Se prestamos atenção às palavras (e eu presto muita atenção às palavras, até por dever de ofício), assim como homicídio quer dizer “matar um homem” e suicidio “matar a si próprio”, sincericídio deveria querer dizer “acabar com a sinceridade”, ou seja, mentir… Mas, não!, quer dizer fazer-se odiar por ter dito a verdade para alguém que preferiria permanecer enganado. Então, sincericídio em realidade é um suicidio que se comete em nome da verdade. É, contudo, mais complicado que isso, porque alguém que sempre (grifo) diz a verdade, tipo “por princípio”, embora se ampare no imperativo categórico kantiano, no mandamento cristão, ou na moral social para justificar-se, não sabe que está, antes de mais nada, satisfazendo a sua própria crueldade.
Voltemos à “comunicação”: vc encontra a tua amiga Marcela numa festa, a quem não vê há seis meses e diz: “Oi amiga, quanto tempo! você engordou, né?” Quais são as chances, de um a dez, da Marcela ficar ofendida e te odiar a morte pelo resto da vida? …
Acertou!
E ela está certa em ficar ofendida, porque você não fez outra coisa a não ser satisfazer a tua crueldade invejosa para cima dela. Ou seja, a ofensa dela é a verdade sobre você que a tua pergunta-comentário revela. Mas, atenção, eu não digo que você seja necessariamente uma mulher má, a tua satisfação cruel pode muito bem ser inconsciente para você mesma (a maioria das vezes é). Ou seja, aquela história de que “dizer a verdade não ofende” é uma história para boi dormir.
P: Existiria a sociedade sem mentirinhas sociais?
Outro exemplo de pergunta auto-repondida: “não, claro”.
P: Dicas para evitar o sincericídio: o que pensar antes de dizer algo pra saber se é sincericídio ou não?

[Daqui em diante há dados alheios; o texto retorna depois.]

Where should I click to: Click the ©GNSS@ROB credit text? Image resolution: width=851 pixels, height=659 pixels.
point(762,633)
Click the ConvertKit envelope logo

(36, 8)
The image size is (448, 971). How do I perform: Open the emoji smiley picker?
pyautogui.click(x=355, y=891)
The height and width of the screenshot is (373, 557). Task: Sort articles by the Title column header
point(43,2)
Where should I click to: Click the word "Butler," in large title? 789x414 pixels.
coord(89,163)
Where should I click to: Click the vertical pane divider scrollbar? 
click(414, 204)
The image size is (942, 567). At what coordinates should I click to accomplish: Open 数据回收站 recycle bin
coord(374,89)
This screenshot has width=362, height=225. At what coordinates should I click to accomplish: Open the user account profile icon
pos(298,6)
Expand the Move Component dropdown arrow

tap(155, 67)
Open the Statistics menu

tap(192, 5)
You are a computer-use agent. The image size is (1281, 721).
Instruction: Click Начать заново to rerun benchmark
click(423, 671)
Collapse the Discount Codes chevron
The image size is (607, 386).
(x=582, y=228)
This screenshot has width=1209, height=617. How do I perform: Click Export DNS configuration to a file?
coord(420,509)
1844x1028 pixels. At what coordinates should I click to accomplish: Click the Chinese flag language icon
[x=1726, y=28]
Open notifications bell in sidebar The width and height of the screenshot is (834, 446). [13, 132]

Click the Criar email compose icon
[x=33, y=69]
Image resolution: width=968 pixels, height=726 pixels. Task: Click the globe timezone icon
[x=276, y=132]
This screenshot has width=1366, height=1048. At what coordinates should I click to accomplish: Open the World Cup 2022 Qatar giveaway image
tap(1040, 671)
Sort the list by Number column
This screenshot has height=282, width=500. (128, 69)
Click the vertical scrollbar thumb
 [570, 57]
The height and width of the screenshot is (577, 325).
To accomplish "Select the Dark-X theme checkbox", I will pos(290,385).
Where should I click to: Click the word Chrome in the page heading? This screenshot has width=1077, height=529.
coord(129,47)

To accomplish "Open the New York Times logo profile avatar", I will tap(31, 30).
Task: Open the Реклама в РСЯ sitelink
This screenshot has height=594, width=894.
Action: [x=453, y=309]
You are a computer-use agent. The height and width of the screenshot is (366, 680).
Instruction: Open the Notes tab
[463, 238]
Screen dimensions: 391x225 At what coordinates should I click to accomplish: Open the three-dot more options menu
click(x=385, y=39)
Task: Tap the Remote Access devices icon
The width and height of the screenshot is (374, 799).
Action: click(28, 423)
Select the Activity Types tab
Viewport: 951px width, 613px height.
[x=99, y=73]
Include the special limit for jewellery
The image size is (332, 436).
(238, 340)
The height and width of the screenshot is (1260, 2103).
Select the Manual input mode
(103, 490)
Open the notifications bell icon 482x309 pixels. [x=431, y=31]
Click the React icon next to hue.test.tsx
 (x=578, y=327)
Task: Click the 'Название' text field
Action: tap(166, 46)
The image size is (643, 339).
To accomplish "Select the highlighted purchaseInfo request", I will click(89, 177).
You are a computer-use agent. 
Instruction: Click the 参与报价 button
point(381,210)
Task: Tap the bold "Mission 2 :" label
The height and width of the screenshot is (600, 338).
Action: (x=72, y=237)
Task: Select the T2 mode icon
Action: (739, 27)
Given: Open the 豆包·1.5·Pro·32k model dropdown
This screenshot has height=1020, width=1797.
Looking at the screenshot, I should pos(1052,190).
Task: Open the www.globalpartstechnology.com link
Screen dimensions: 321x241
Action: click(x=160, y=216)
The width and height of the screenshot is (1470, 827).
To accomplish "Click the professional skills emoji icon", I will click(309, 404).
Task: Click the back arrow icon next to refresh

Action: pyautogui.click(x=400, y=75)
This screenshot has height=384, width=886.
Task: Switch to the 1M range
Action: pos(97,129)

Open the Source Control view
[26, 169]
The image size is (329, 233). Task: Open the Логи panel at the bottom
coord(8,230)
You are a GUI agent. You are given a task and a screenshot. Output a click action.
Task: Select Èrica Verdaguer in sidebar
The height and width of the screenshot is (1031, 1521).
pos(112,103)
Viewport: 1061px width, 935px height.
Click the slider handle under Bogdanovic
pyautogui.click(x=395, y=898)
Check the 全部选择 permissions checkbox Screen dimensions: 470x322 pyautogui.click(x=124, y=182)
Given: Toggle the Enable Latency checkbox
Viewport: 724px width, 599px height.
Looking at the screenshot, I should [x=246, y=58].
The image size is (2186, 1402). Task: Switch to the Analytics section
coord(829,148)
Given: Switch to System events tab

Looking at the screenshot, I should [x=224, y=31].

Em caso de dúvida, que perguntas poderíamos nos fazer pra saber se vale a pena falar uma coisa?
Esta se deduz da minha resposta a “que motivos levam uma pessoa a ser sincericida”, ou seja, o seu ódio inconsciente do outro. O único que poderia dizer sobre isto é que não depende do conteúdo do que vc tem para dizer, mas da tua relação com o  teu interlocutor, na hora de abrir a boca. Conheci uma mulher que foi pega pelo marido, na porta de casa, enquanto era beijada por um amante que se despedia dela. Não tinha a menor intenção de machucar o marido, nem pretendia separar-se dele. Perguntei o que tinha dito para o homem, a respeito daquele flagra, e me respondeu: “disse para ele o que ele queria ouvir, e estamos bem; até diria, melhor que antes.” Os moralistas diriam que ela é uma vagabunda mentirosa; eu digo que ela é alguém que não tem crueldade a ser satisfeita às custas do outro e, sobretudo, que sacou a sabedoria da pergunta de Pilatos.